**Your task:** Reproduce the following lines verbatim, omitting the pictures.

**Information shown:**
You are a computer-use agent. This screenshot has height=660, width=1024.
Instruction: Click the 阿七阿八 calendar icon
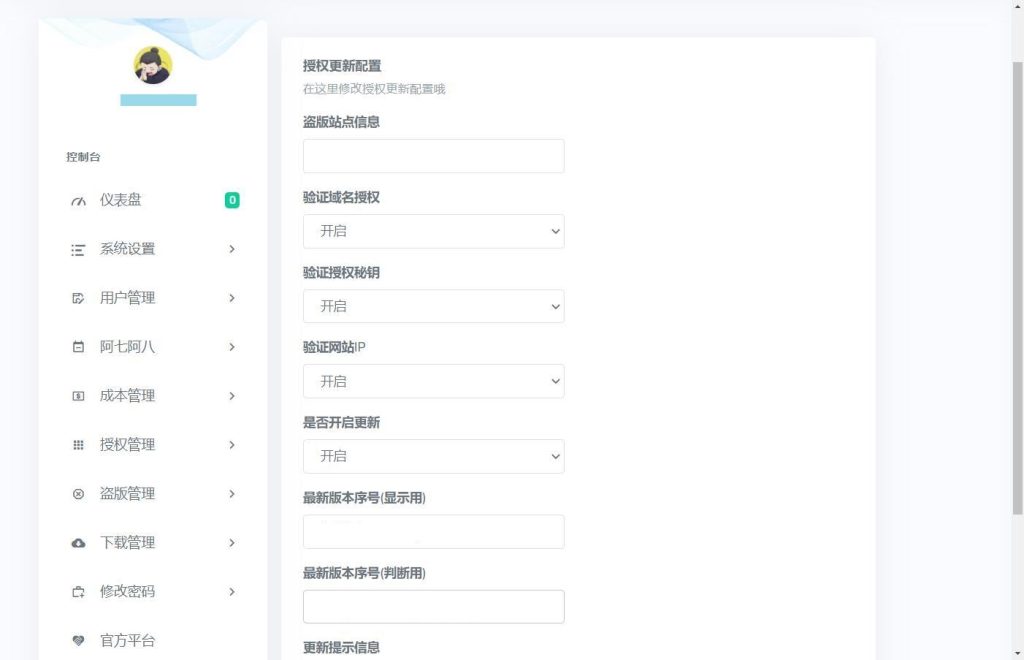click(x=79, y=347)
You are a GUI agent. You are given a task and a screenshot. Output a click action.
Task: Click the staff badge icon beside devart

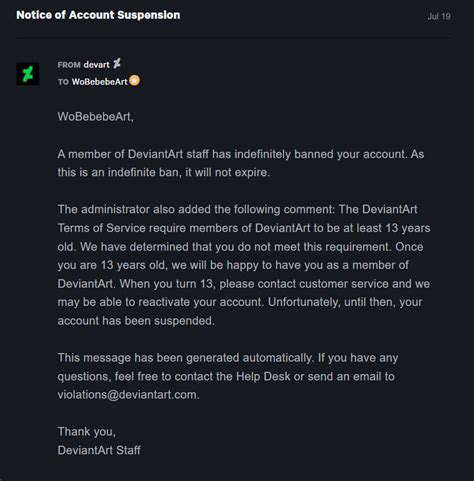tap(117, 63)
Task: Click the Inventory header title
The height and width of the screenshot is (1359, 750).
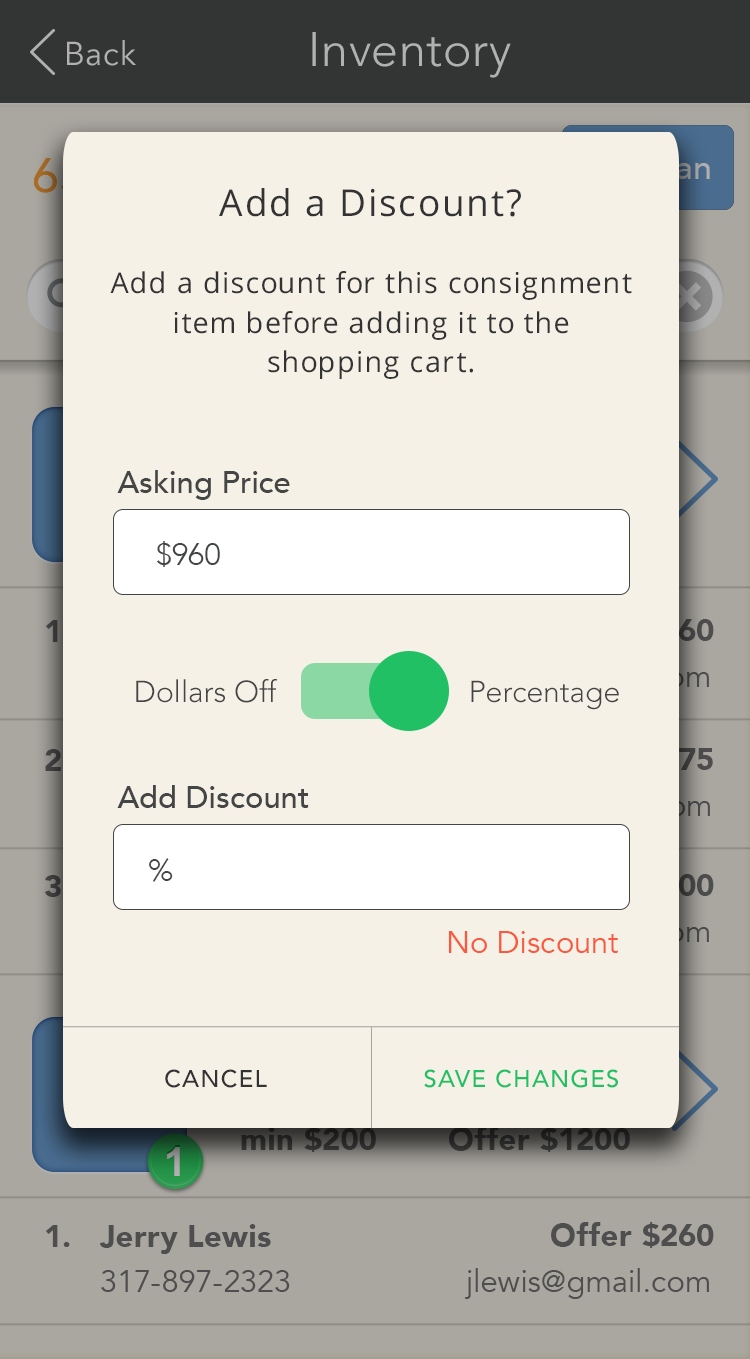Action: (x=409, y=52)
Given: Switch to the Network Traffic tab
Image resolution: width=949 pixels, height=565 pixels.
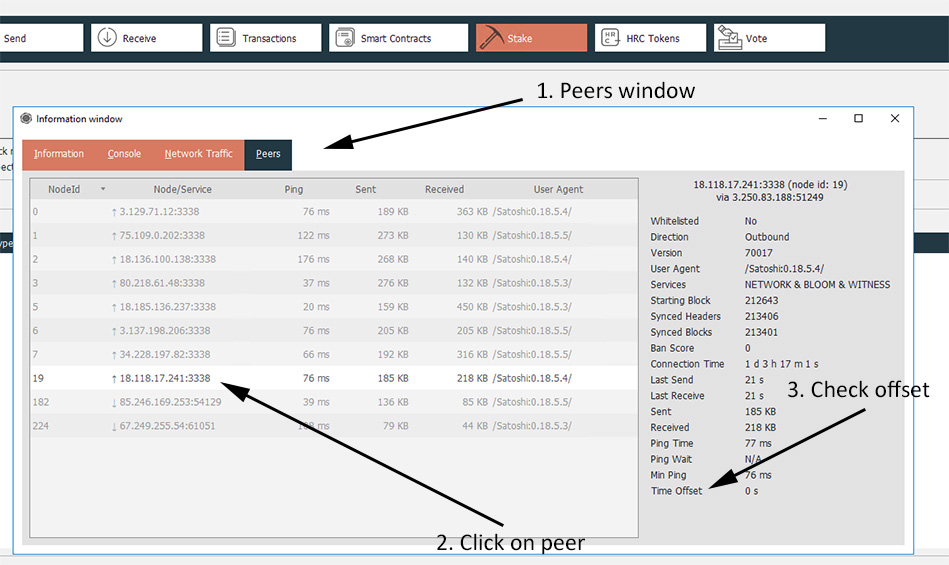Looking at the screenshot, I should pyautogui.click(x=198, y=154).
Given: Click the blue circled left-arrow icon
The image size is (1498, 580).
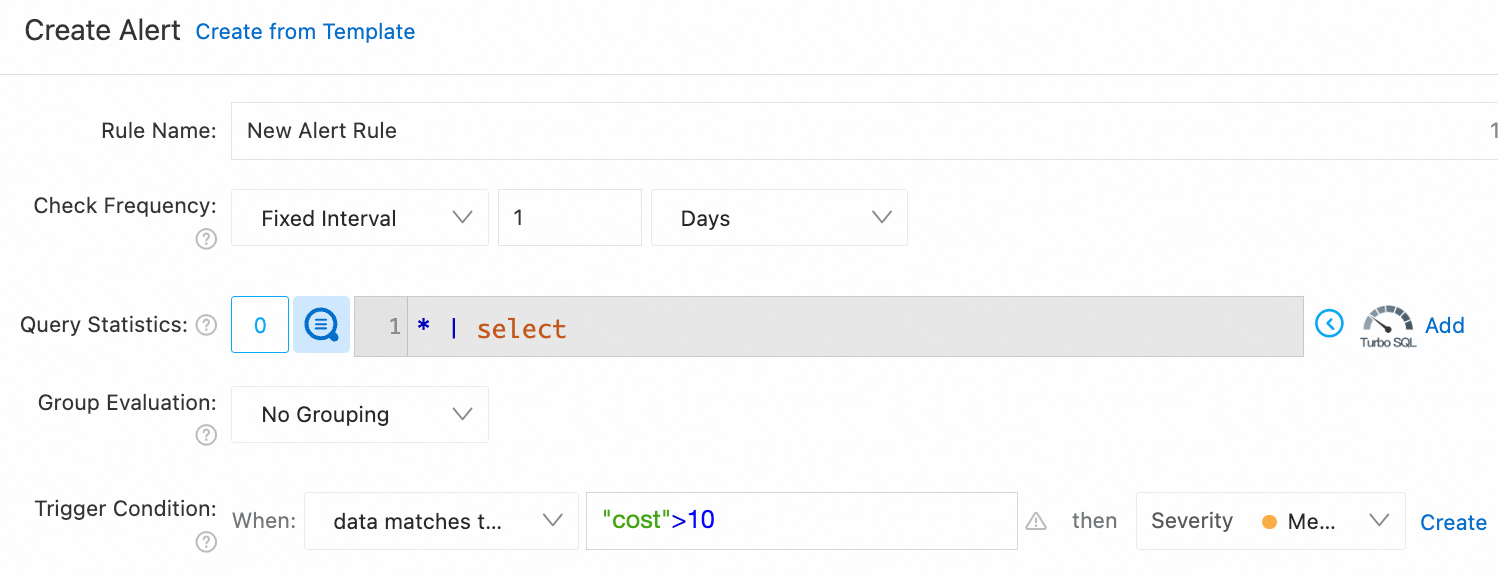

**Written response:**
You are a computer-use agent. This screenshot has height=660, width=1024.
Instruction: Click the 阿七阿八 calendar icon
click(x=79, y=347)
You are a GUI agent. You are given a task and a screenshot. Output a click action.
Task: Click the staff badge icon beside devart

tap(117, 63)
Task: Click the Inventory header title
The height and width of the screenshot is (1359, 750).
Action: (x=409, y=52)
Given: Switch to the Network Traffic tab
Image resolution: width=949 pixels, height=565 pixels.
Looking at the screenshot, I should pyautogui.click(x=198, y=154).
Given: Click the blue circled left-arrow icon
The image size is (1498, 580).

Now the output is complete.